He pokes his own face experimentally. "I don't feel pain. Not really."

She scoffs at him. "You know what I mean."

They sit together in silence for a long moment. Haley picks at a loose thread on the sleeve of her jumper, and Kieren gnaws gently on the side of his own thumb, the soft click of his teeth against the nail a low, strange sound between them.

She breathes a heavy sigh and looks out across the field into the night. Kieren's gaze is a weight on the side of her face. "When he died, I thought I was never going to get over it. I don't think I ever did, really, even when he came back. I barely left the house for a year after I buried him. And then I forced myself to get over him. I forced myself to find someone new and to get a life and move forward in my job. I tried not to think of him at all. I tried to forget him. Then Norfolk called and told me he was back and...and everything came crashing down."

"He was your husband. You still loved him. It's all right."

"Feels like he's dead again, though." She bites her lip and goes back to twisting her fingers together. "I keep doing things I did that first year. Going through his stuff, watching our videos, stuff like that. He's only at the treatment centre, and I'm acting like he's died all over again."

This time it's Kieren that shifts, nervously. She knows in her heart, and he knows, Freddie's not coming back from the treatment centre. That's not how this works. He was listed as non-compliant, and Haley is certain they don't treat non-compliants too kindly there.

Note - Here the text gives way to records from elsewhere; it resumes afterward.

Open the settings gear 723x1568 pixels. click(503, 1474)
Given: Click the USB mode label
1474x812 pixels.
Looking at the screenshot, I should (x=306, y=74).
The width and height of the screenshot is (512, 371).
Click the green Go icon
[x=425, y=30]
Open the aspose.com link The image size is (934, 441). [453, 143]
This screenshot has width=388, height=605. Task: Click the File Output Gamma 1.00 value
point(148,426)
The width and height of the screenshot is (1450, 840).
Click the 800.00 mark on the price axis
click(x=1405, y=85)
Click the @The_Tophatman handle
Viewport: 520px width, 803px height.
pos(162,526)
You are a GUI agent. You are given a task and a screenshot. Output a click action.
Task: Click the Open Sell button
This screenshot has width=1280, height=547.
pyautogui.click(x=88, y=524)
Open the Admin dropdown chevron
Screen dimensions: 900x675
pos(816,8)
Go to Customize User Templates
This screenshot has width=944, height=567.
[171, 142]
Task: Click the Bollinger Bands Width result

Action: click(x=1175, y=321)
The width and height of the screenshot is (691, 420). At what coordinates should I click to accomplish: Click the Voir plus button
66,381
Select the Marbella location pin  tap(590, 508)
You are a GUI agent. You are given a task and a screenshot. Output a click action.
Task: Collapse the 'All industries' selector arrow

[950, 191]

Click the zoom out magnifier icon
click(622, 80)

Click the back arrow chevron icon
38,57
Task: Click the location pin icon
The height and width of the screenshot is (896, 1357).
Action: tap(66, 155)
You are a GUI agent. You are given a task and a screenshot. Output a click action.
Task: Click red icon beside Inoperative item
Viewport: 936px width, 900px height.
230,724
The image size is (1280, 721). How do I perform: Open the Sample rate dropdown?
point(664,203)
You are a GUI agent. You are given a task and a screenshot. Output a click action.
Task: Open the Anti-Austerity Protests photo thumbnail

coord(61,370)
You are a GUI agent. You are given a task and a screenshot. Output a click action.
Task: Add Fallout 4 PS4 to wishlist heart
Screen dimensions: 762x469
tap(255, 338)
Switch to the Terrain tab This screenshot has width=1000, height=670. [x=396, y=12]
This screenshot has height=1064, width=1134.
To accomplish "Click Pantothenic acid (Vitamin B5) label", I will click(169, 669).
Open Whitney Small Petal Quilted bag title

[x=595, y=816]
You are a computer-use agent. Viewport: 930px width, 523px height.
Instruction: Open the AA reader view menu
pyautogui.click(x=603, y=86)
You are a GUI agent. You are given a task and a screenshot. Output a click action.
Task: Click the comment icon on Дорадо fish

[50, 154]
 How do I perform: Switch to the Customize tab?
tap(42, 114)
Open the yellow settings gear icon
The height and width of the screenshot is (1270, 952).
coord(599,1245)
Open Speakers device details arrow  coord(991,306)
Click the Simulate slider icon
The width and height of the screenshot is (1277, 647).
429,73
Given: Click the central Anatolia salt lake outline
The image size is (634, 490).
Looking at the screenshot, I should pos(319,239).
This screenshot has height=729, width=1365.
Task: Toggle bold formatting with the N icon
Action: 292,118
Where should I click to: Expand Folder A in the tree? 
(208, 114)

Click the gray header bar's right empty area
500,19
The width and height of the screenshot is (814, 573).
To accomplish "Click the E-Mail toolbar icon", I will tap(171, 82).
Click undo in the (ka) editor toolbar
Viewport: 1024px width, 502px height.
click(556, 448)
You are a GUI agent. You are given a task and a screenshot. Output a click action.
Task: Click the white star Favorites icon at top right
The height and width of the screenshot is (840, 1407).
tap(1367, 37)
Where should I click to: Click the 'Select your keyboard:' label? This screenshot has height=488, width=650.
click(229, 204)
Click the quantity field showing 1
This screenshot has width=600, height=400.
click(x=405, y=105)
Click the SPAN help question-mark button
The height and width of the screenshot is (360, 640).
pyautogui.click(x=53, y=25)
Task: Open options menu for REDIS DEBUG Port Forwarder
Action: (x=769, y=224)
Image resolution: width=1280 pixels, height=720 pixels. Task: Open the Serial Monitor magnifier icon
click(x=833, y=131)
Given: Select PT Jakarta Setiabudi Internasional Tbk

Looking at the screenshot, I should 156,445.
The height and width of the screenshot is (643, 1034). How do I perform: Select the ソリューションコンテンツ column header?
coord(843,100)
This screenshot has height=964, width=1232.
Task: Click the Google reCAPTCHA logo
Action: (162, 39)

Kieren clasps his hands together and rests his thumbs against his chin. "That year, my best friend-- my boyfriend-- joined the army. Rick Macy, you remember him? He died in Afghanistan. I thought it was my fault, that he'd left because of me. That he'd died because of me. I tried to mourn him, really I did, but I couldn't get over his death, or the guilt." He unclasps his hands and places them in his lap, right hand rubbing across his left wrist, under the sleeve of his jacket. "Other things started happening, too. I couldn't-- I didn't want to deal with me own head. I just wanted to disappear. So I...I killed myself. And then I came back. And Rick did too."

Haley remembers talk of the funeral for Kieren, rumours around town about what happened, but she had been too caught up in her own grief to care much. She watches Kieren's fingers tighten on his own wrist.

"His dad didn't understand that he'd come back PDS. That he wasn't the same and couldn't do things like eat or drink. Bill just kept pretending until he couldn't anymore. And then he killed Rick again. Left his- left his body for me to find. Rick was gone again and I couldn't take it and I-- I almost left again, too. But me mum found me and stopped me, convinced me to stay and try to live. And since then I've realized something."

He pulls his hand away from his own arm--she gets a glimpse of a reddish-black gash--and places it on her shoulder to make sure she's listening. She can't quite look into those milky eyes, so she looks at his mouth instead, glancing up at them for moments in between. He seems to understand.

"I know Freddie was your first love. And Rick-- Rick was mine. We'll always love them, and I think we're supposed to. I don't think we're ever supposed to just get over them or forget about them. They made us who we are. But we've got more love, enough for more than one person. That's what I've learned after all that. My mate, Amy, I loved her as much as I loved Rick. She was my best friend." He shakes his head, seeming to turn inward for a moment as his mouth twists to one side and his eyes close. "She was my best friend. And Simon-- the Irish one, you've seen him-- I love him, too. He saved me life. He _changed_ my life. I love him, I love them both, but when I think of Rick, I know I still love him, too. What I'm saying is, you can love someone who's with you now, completely, and still love someone who's gone. It's not impossible."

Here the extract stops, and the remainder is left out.